Are they working for the public or the company that hired them? Do they follow company rules or police rules? While moonlighting cops are common, notes Kane, a lot of departments won’t let their officers take outside security work.
But at the same time, says Rushin, private police can be helpful. It means more individuals working to enforce the law. He says they exist because there’s a need for them in communities with shortages of police, like in Oakland, California.
Mark Lerner, president and CEO of Epic Security, a company offering guards in New York and New Jersey, says demand for private security is growing steadily. But he points out that while private guards are not as well trained as the regular police, “private security guards are not the same occupation as public police.”
In New York and New Jersey, Lerner says, armed private officers need to complete about 70 hours of training in the first year. He knows there can be problems, he says, but the vast majority of incidents are handled properly. And he notes, there’s no shortage of problems with regular police too.
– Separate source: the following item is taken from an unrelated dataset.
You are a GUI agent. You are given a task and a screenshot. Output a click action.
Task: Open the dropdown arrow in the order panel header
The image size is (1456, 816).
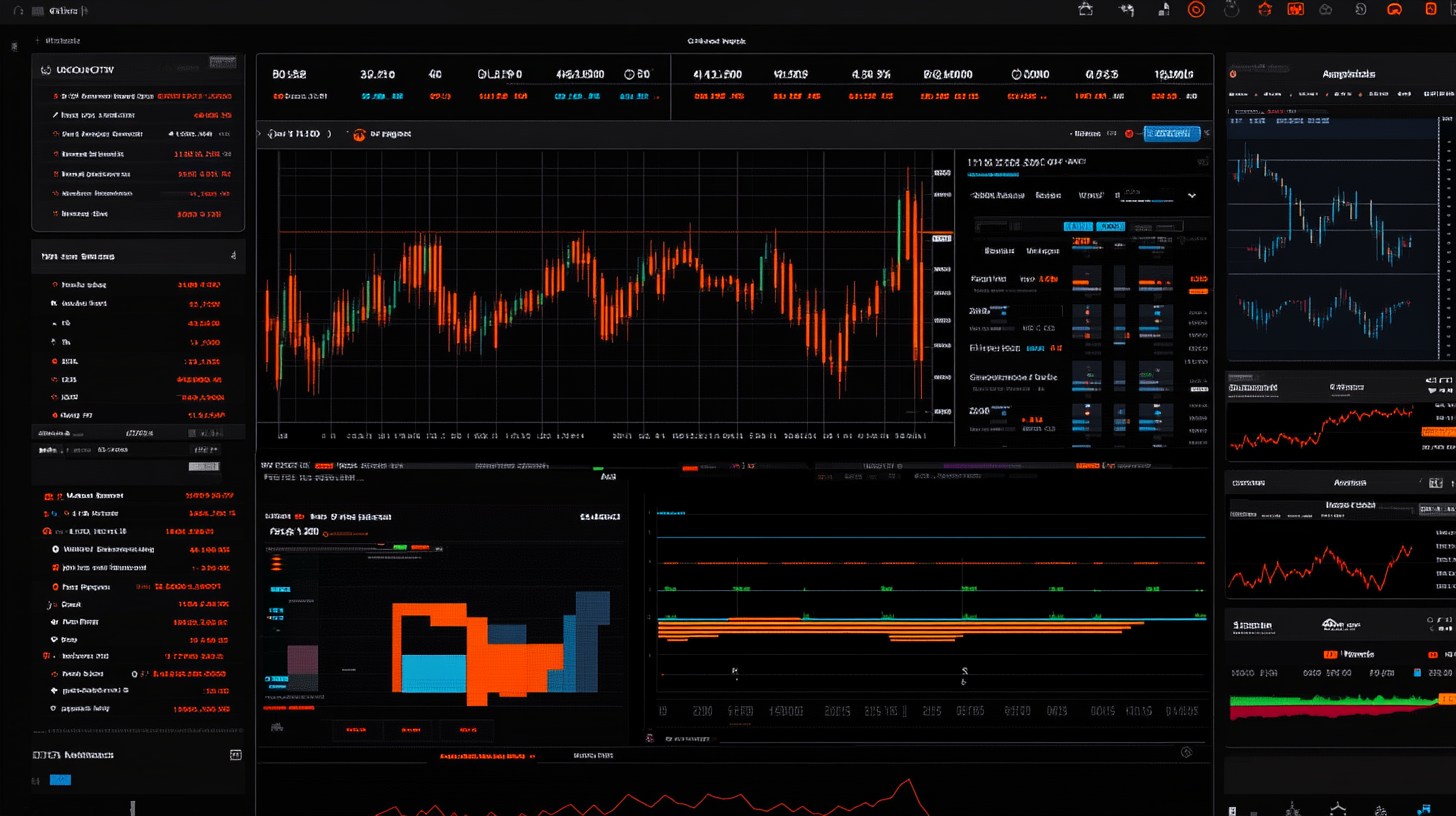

But if someone does have a problem, it’s easier to file a lawsuit against a private security company than against the public police, Lerner says.
“So people have a recourse to the government agencies that regulate private security, and they certainly have recourse to the courts if they feel they’re entitled to damages,” he says.
But for Sklansky, the issue isn’t who’s entitled to damages, it’s that everyone is entitled to a public police force.
At last count, there were about 700,000 public police officers across the country. There are an estimated 1 million private cops.
“When we allow private policing to displace public policing, we are retreating from a broad public commitment to ensure that everybody, no matter how rich or poor, is protected against crime or violence,” says Sklansky.